The whole of this story is told through little books, separated out from the game play, told in deliberately disjointed, achronic ways. The gameplay shows you repeated loops, and dreamlike conglomerated worlds, worlds that only make sense as videogame levels, where a videogame serves as the metaphor for a flipping videogame. The story then repeats on itself; there are numerous attempts to make snese of the same basic puzzle, as the world the puzzle is from gets more complicated.

The game is full of references, to Sonic the Hedgehog and to Super Mario Bros, and the eventual plot revelation of the first run through the game is to confront that you aren’t actually the good boy you thought you were, and that the girl you were pursuing was running away from you and then into the arms of someone she wanted more than you. And then, the game gives you a chance to restart, and try again, and give you a different take on it. What if that wasn’t the way the story went, the game asks, what if something else was the case.

So you replay the game in the hopes that maybe it’s not really a story about you ignoring women. And you play through it again, ignoring the women in the story segments who do not get to appear, and you ignore their opinions and you ignore the way their story bits are segmented off and you find yourself again at that last level and you play through it again and no, find, again, it’s the same story. You’re still the bad guy. And you think about what that means and struggle through the last story beats that have nothing to do with what you just saw.

And you try again.

And again.

And eventually you find the stars.

And suddenly you have a new course of action. You have to look at the levels all over again and find maybe, the thing in them that you missed. You have look up and down and back again, at this ever-increasing world of complexity. Sometimes you have to stand still, on your own, completely ignoring everything, doing nothing but playing this videogame in the least fun, least engaging way possible, for hours, and that gets you a star. And sometimes you have to delay gratification and show you’re smart, by not solving a problem as soon as you can, and that gets you a star. And so on and so forth, as you steadily get all the stars, and then you get the new ending, and find that, in fact, you can get the girl. You got the girl because you were smart enough, and you knew she wasn’t the girl, she was, she was…

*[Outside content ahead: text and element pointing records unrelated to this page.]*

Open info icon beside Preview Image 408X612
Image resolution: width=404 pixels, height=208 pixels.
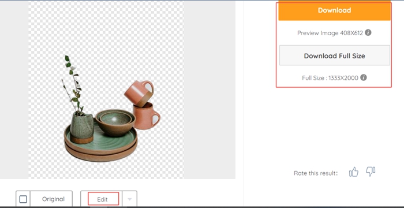[368, 32]
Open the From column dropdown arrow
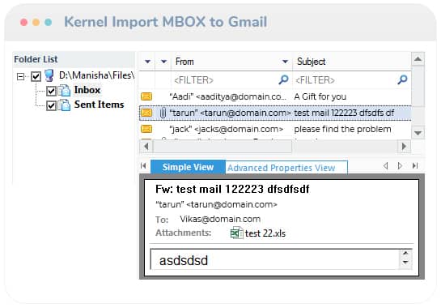The image size is (441, 308). [285, 62]
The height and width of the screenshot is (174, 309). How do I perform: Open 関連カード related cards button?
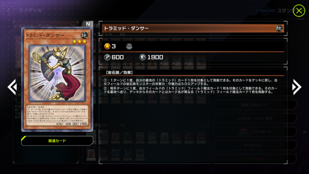point(57,141)
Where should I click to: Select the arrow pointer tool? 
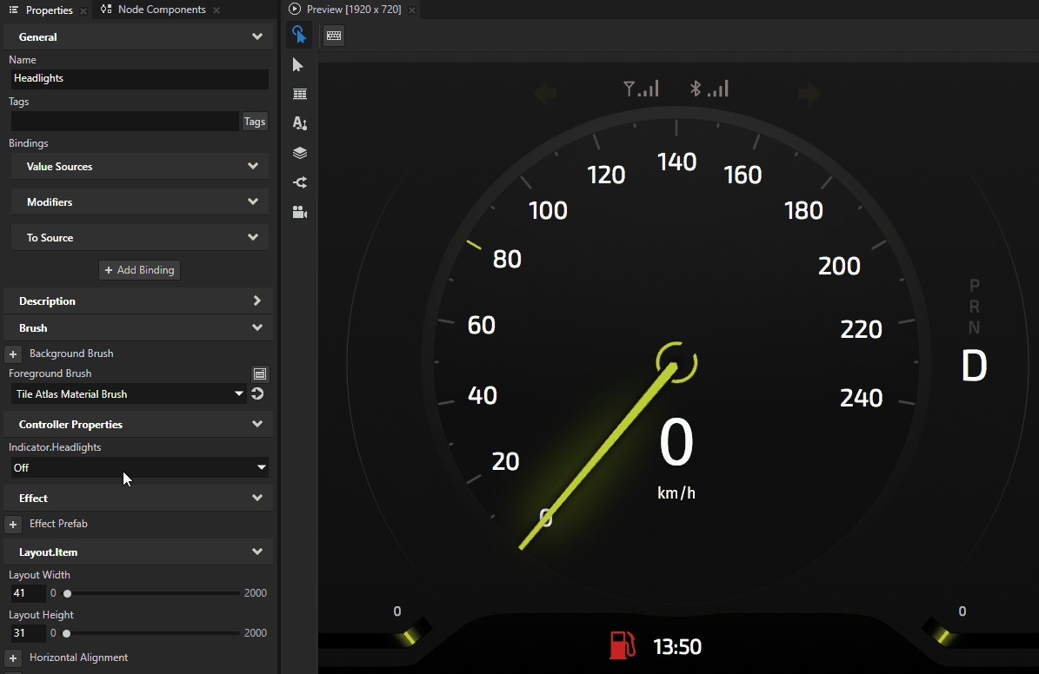(x=299, y=65)
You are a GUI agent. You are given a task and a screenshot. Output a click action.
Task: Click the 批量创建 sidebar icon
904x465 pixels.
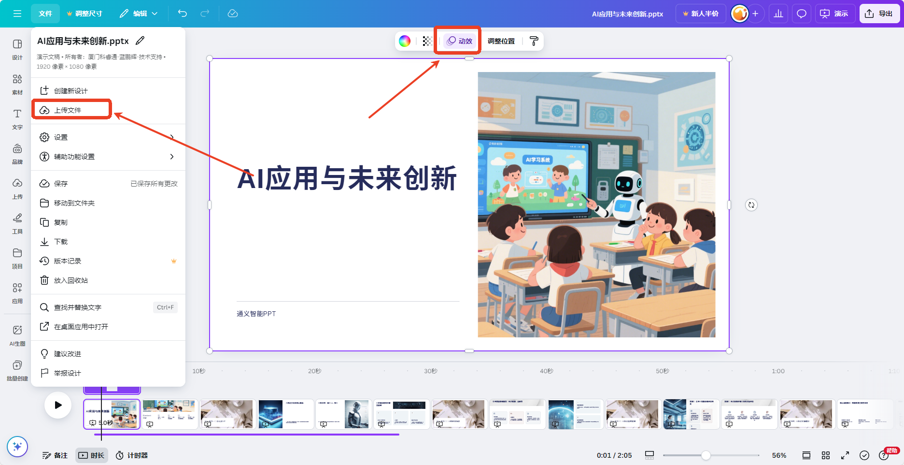coord(17,370)
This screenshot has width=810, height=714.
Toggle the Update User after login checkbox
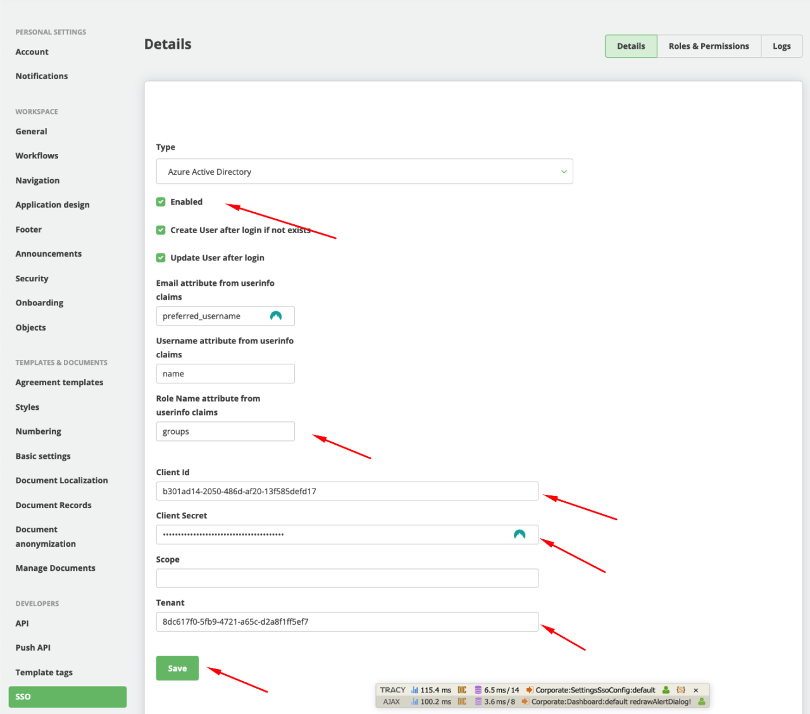point(161,258)
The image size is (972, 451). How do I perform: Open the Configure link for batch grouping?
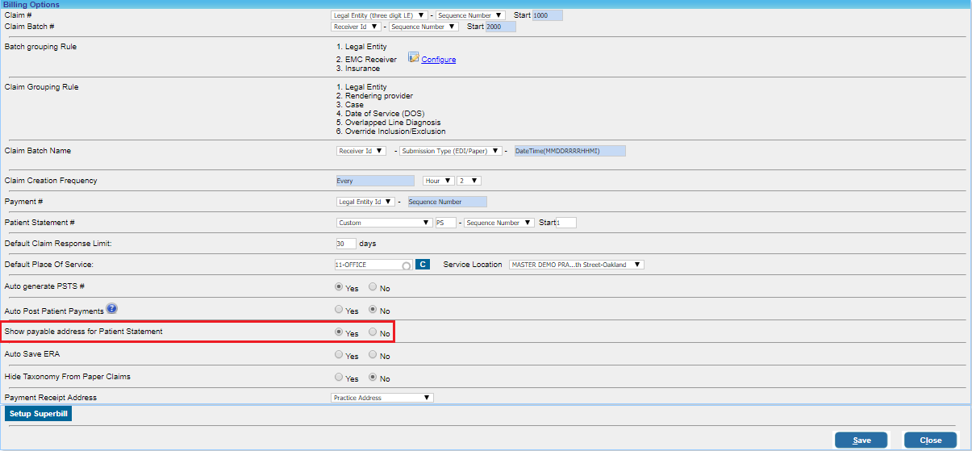438,60
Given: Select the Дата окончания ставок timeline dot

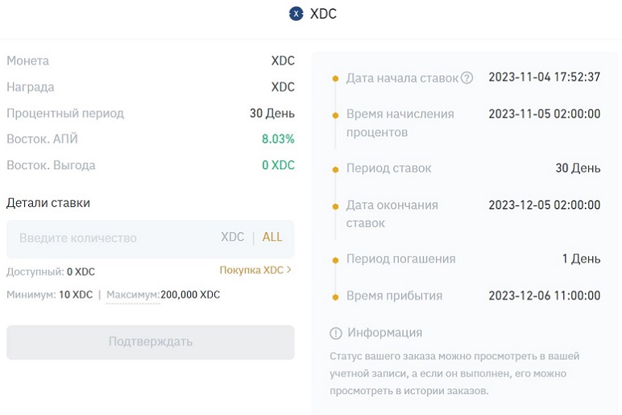Looking at the screenshot, I should tap(335, 205).
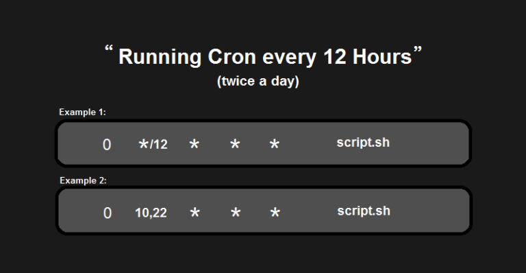
Task: Click the month asterisk in Example 1
Action: (235, 145)
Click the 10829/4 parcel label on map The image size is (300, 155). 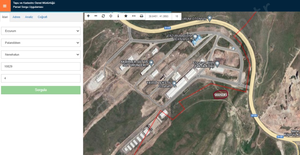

Then begins the final stage of the game, where you try to rationalise what you just played and what it means. All that stuff about women and being ignored and ignoring women and discarded wedding rings and the woman who runs from you and the ruined relationships, that’s not what the story is really about. You, smart game player, eventually have to work out the story is about the nuclear bomb, or whatever.

Basically this is a game about ignoring all the ways you’re treating women in your life so you can prove that the real problem is how clever you are.

Blow has spoken, he says, about the potential of games to be more. This is an impressive sounding, but it’s a hollow deepity – because in how he talks about his own games, it becomes pretty clear that Blow doesn’t actually know what games already are, let alone what they could be. And thanks to the vaguaries of who gets to be heard in this media landscape where having $200,000 to drop on your weird little indie game project is itself, a function of capitalism and its ability to randomly select winners and losers based on existing privilege superstructures, it’s kind of hard to argue that Braid is not, down to its very soul, a game about gender and capitalism.

It’s a shame, because if this guy who is a luminary and well-financed voice in the videogame scene, if this ‘serious voice’ on the subject seems to be so unaware of the things he’s bringing to the table, that sort of suggests to me that he’s not getting a lot of variety in the things he’s hearing in his own media landscape.

Dude could benefit from some more diverse voices, is what I’m saying.